**Exercise aim**. Express the lines below, from the line containing "Where should I" through the line containing "pyautogui.click(x=548, y=873)", inclusive, as a two-column CSV with the headers "instruction" and "location". Give one row per instruction, put each value in a single quoted field with line breaks replaced by spaces, and leave out the pictures.

[Extracted data entries]

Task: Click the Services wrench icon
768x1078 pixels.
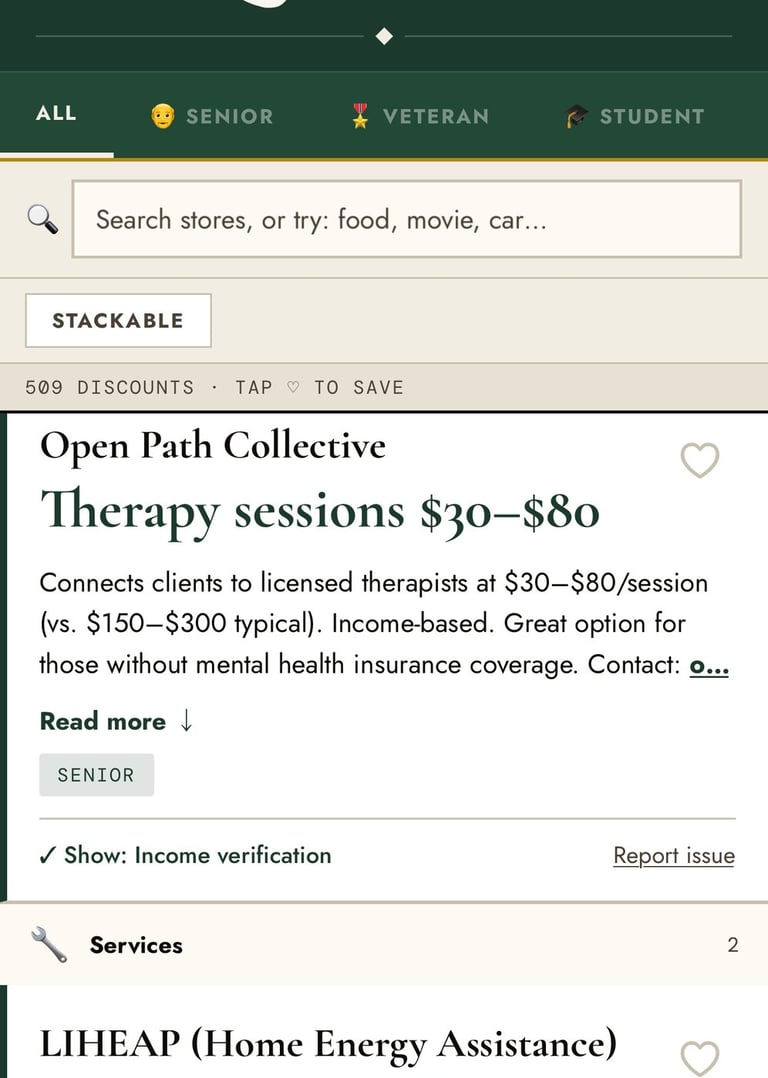Action: coord(49,945)
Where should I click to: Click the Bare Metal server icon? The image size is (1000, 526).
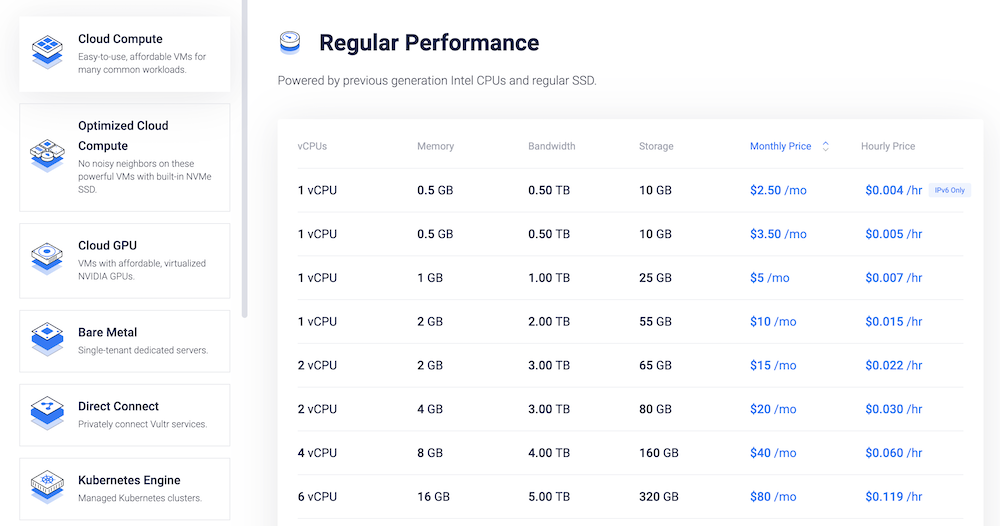point(48,340)
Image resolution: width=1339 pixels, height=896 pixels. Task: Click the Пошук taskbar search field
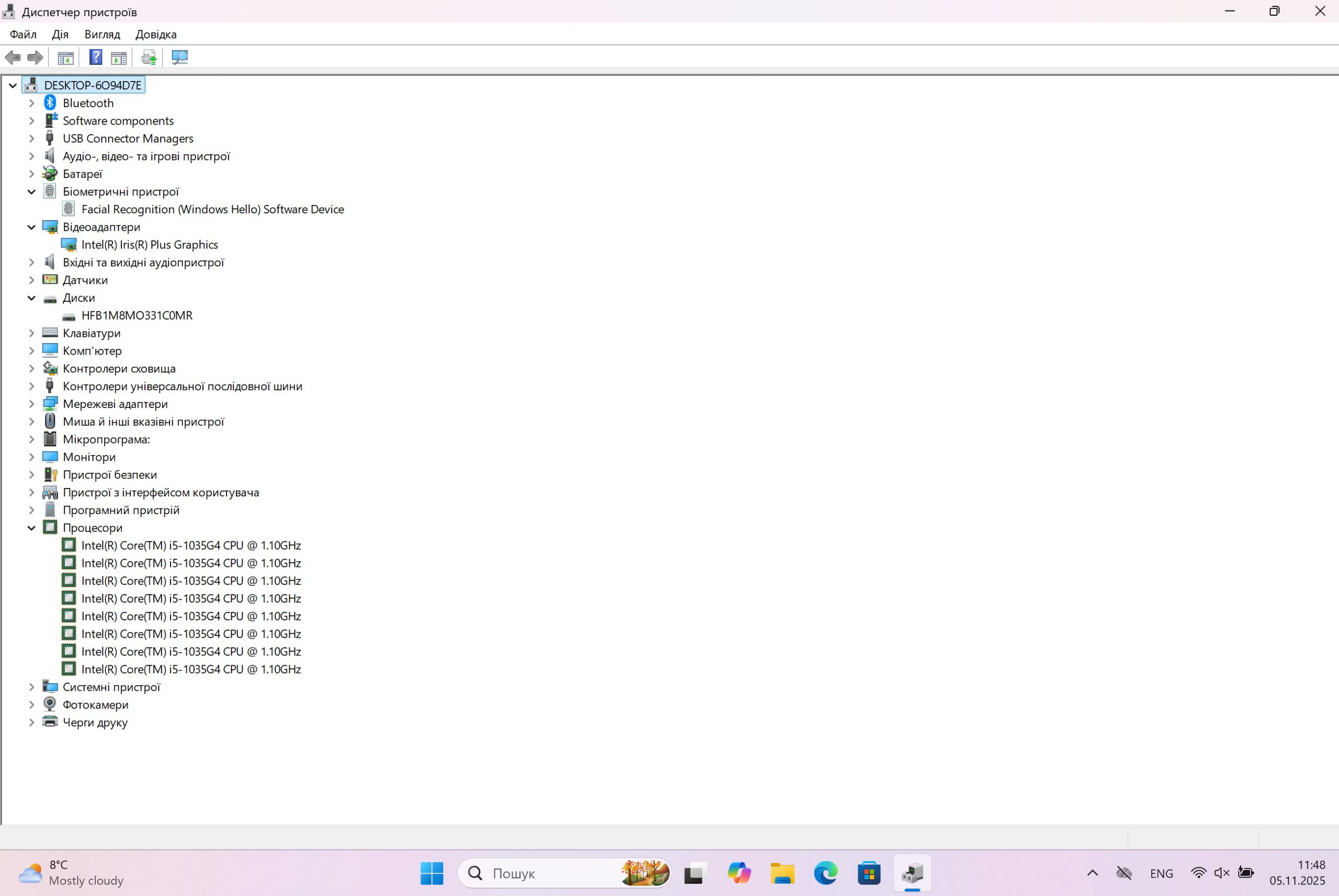pyautogui.click(x=548, y=873)
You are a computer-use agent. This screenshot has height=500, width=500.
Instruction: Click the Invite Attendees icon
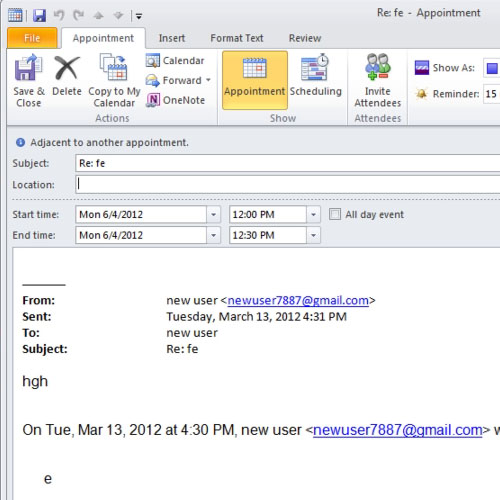378,67
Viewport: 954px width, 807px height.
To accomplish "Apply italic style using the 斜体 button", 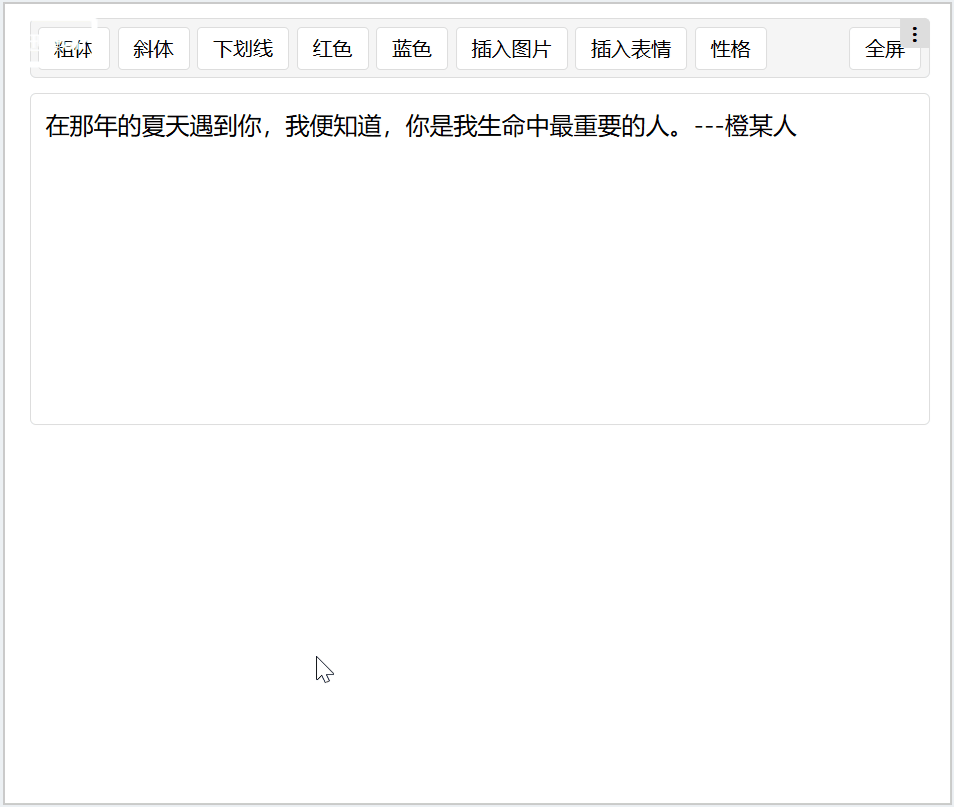I will (154, 48).
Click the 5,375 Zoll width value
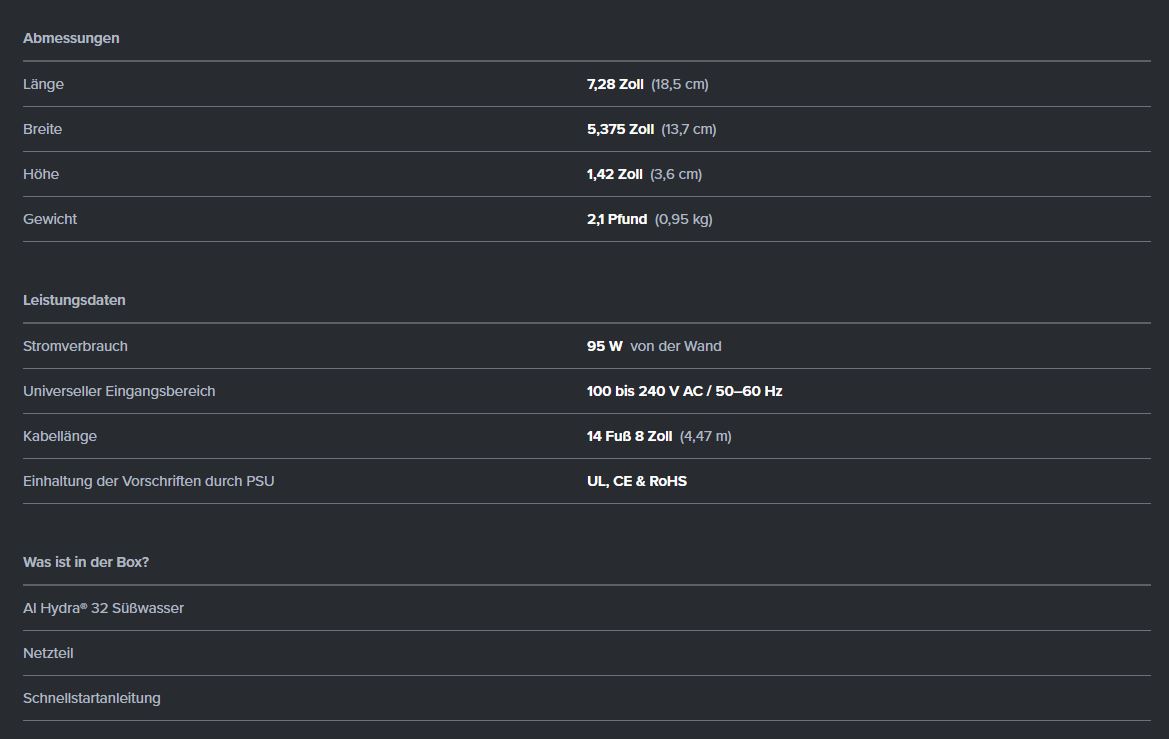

**Expected output**.
instruction,location
"Where should I click to: Click the Bare Metal server icon? The image size is (1000, 526).","point(48,340)"
"Image resolution: width=1339 pixels, height=896 pixels. Task: Click the Пошук taskbar search field","pyautogui.click(x=548, y=873)"